To monitor HOLDs, a new mz_catalog.mz_holds table will be maintained with structure:

  • id text: the HOLD's id
  • schema_id text
  • name text
  • at uint8: the HOLD's time

A mz_catalog.mz_hold_objects describes objects belonging to a HOLD

  • hold_id text: the HOLD's id
  • on_id text: the object's id

Implementation of time tracking

The HOLD object has an associated time that must be written down somewhere on creation then updated on advancement. The time will be stored in the catalog, so a DDL operation is performed. Due to performance concerns of users simultaneously advancing many HOLDs at once, and DDLs needing to be serialized, we will batch all incoming ADVANCE requests.
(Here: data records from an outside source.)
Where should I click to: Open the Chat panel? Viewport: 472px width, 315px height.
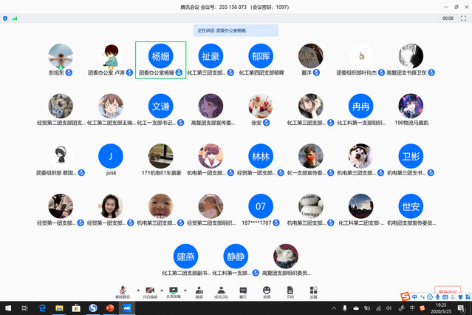pos(243,291)
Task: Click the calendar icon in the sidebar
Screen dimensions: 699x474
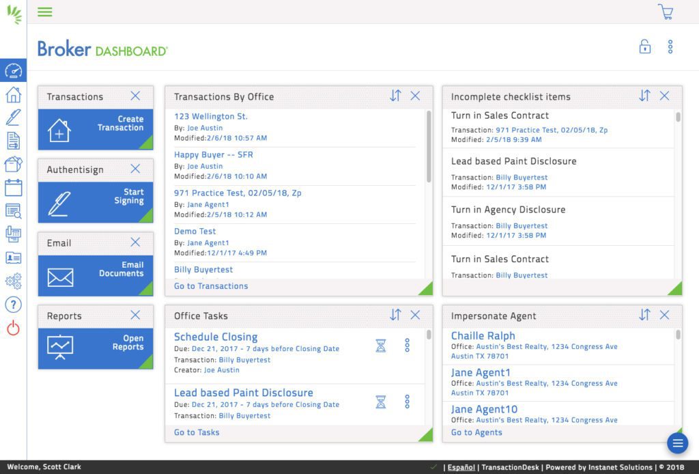Action: [14, 188]
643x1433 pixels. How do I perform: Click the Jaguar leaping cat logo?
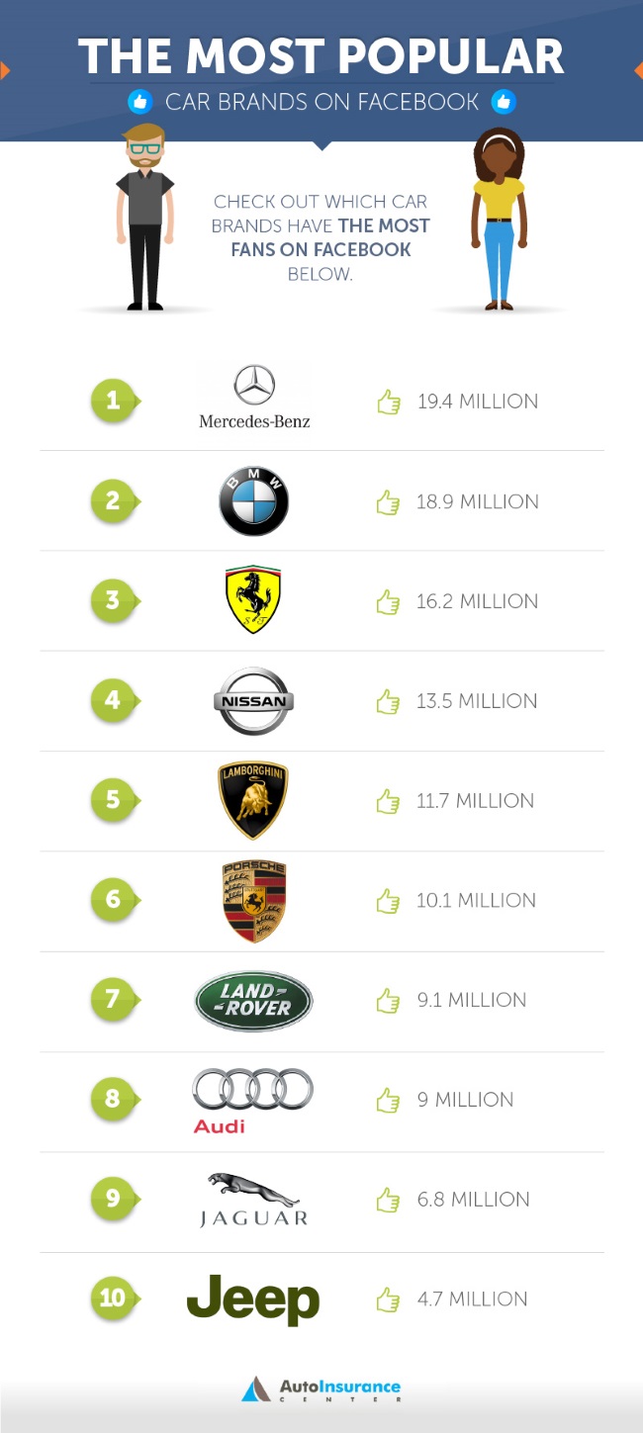pos(253,1200)
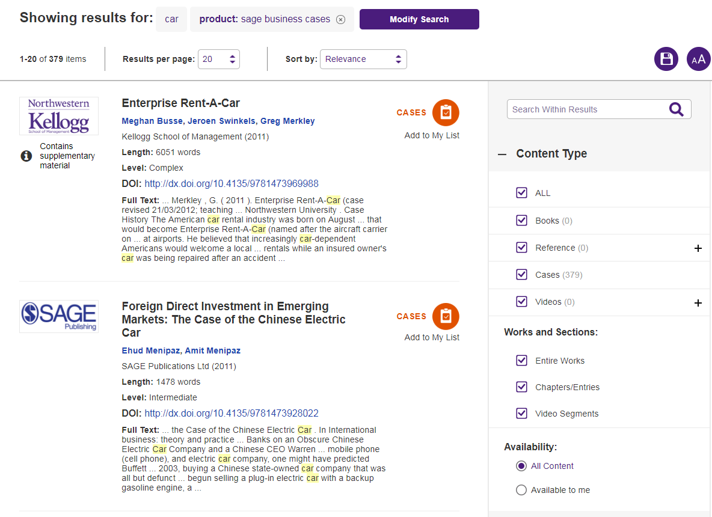Click the Northwestern Kellogg logo thumbnail
Image resolution: width=712 pixels, height=517 pixels.
[59, 116]
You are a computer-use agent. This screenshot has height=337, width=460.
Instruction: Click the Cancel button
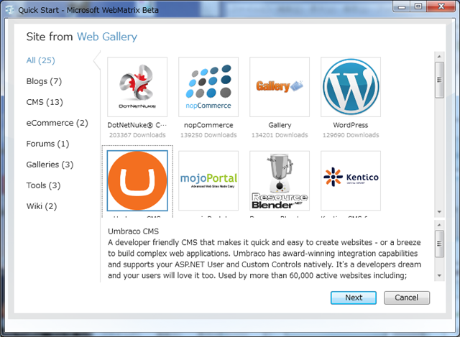[x=406, y=297]
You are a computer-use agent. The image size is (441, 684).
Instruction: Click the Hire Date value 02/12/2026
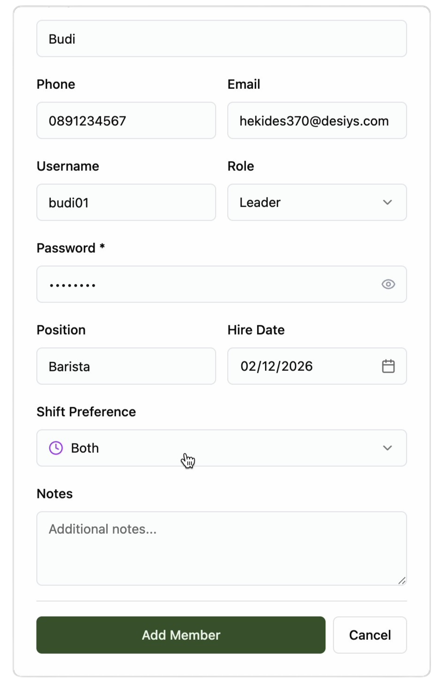[x=277, y=366]
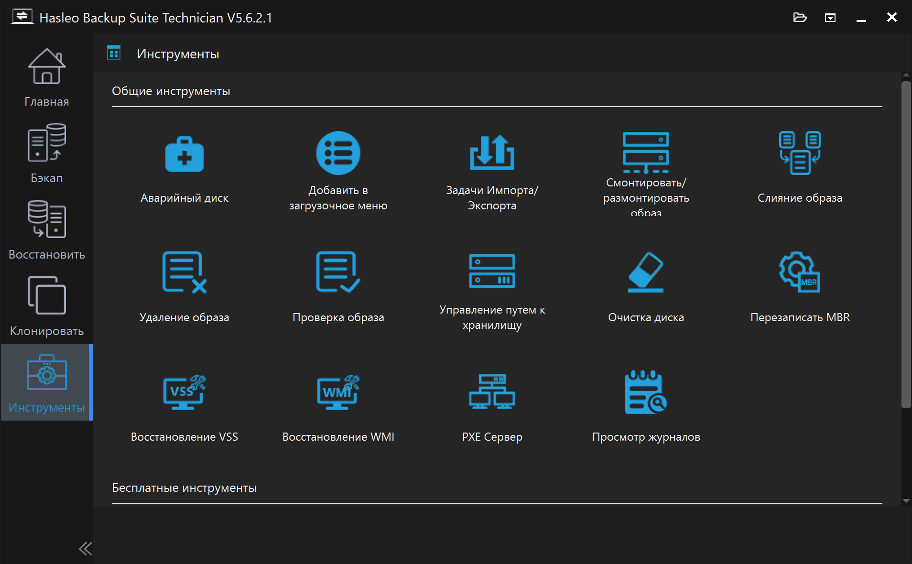
Task: Go to the Бэкап section
Action: pos(46,154)
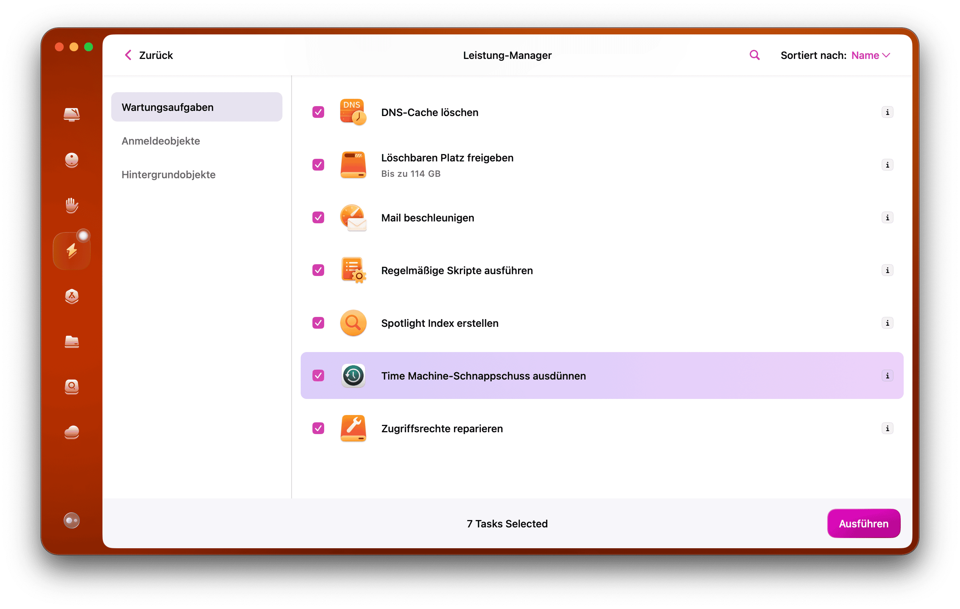Open the Space Lens disk icon
The image size is (960, 609).
point(72,387)
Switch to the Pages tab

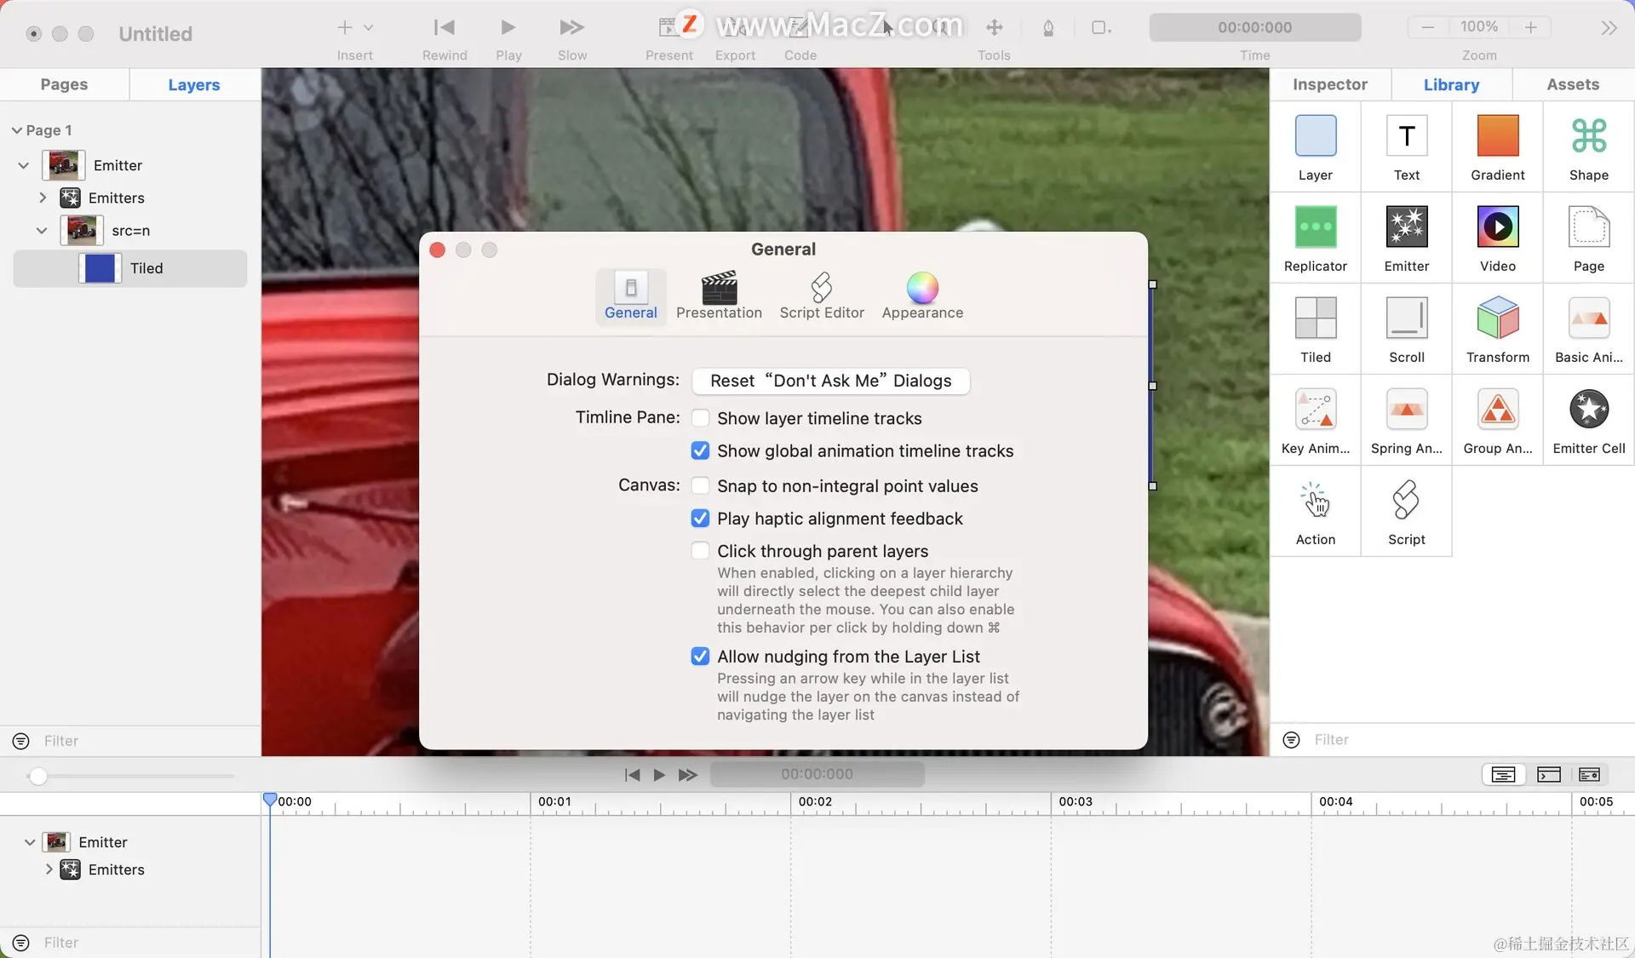coord(64,84)
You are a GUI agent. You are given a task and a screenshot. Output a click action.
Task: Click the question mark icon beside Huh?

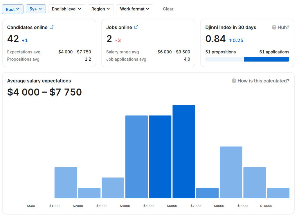coord(274,27)
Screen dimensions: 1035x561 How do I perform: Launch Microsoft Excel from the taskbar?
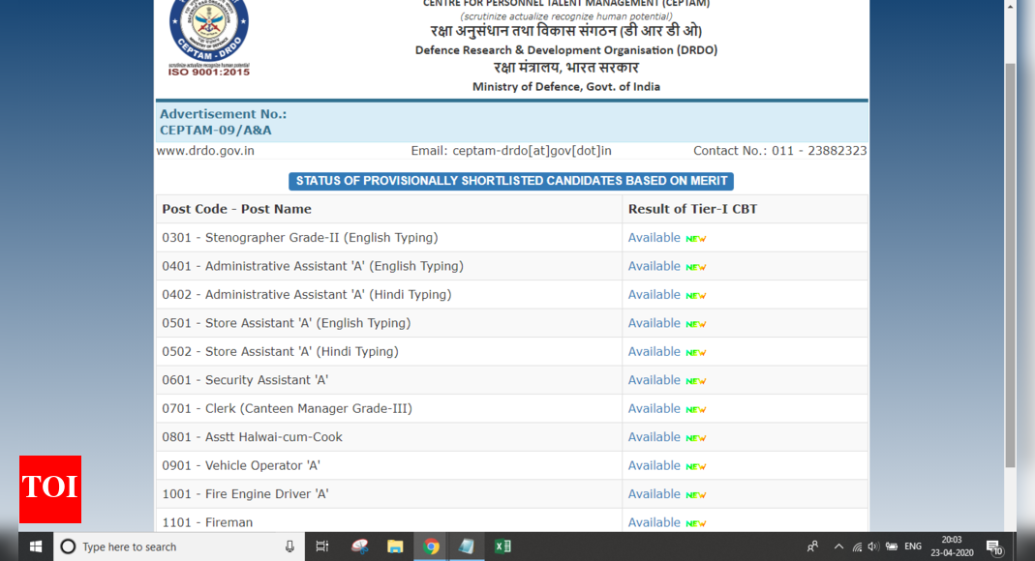pos(502,546)

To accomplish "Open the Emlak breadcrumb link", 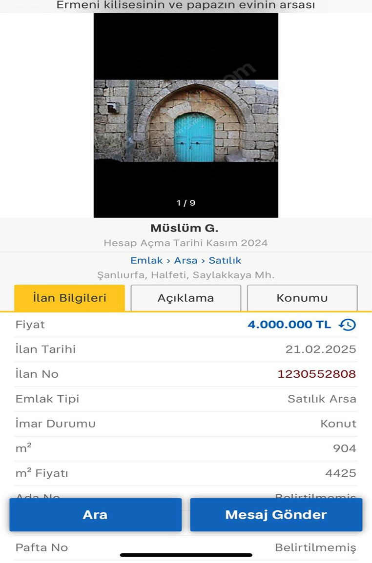I will (146, 260).
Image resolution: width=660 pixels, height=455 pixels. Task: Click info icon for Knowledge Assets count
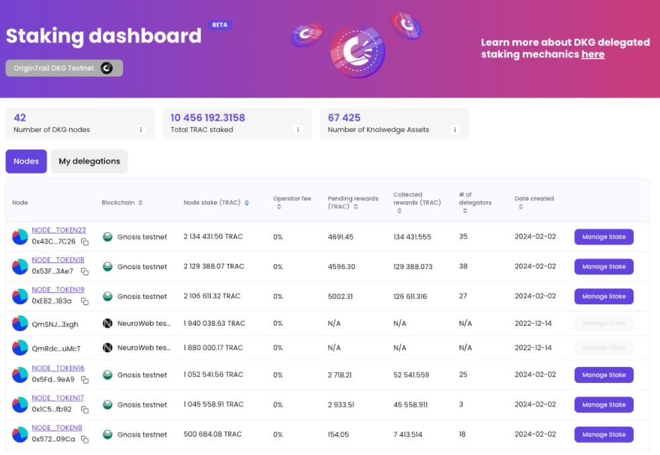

Although these are DDL operations, this design doc does not propose batching all DDLs together, only ADVANCEs. This should produce a natural rate limit of a few per second and scale as usage grows. HOLDs must also be accounted for in bootstrap_index_as_of and bootstrap_materialized_view_as_of.

Minimal Viable Prototype

An MVP exists at https://github.com/MaterializeInc/materialize/pull/22976.

Alternatives

  • Instead of supporting multiple objects, we could support a single object and enforce the HOLD is created in its schema. Or, we could support multiple objects, but they must all be in the same schema and the HOLD must be in that schema as well.

  • These could be called READ HOLDs instead of HOLDs.

  • SUBSCRIBES themselves could be made durable, or we introduce CREATE SUBSCRIPTION that would similarly achieve this goal ((proposal)[https://github.com/MaterializeInc/database-issues/issues/5094#issuecomment-1569340739]).

  • Allow users to configure the compaction window of objects. This has problems: the window could be too short for recovery or too long and overuse resources, OOMing a cluster. Having users routinely advance a HOLD should scale the extra resource use to exactly how far behind a user is.

  • The stored time could be stored in one or many persist shards. This might scale better than using the catalog, but has the downside of separating the full state of a HOLD from its catalog entry.

Open questions

  • Should HOLDs be allowed on system objects? Allowing this could put the introspection cluster at risk, but then again so can BEGIN; SELECT * from mz_x.

  • What are the actual resource increases for a HOLD? Do indexes take more memory, and all the others only take more s3 but not more memory?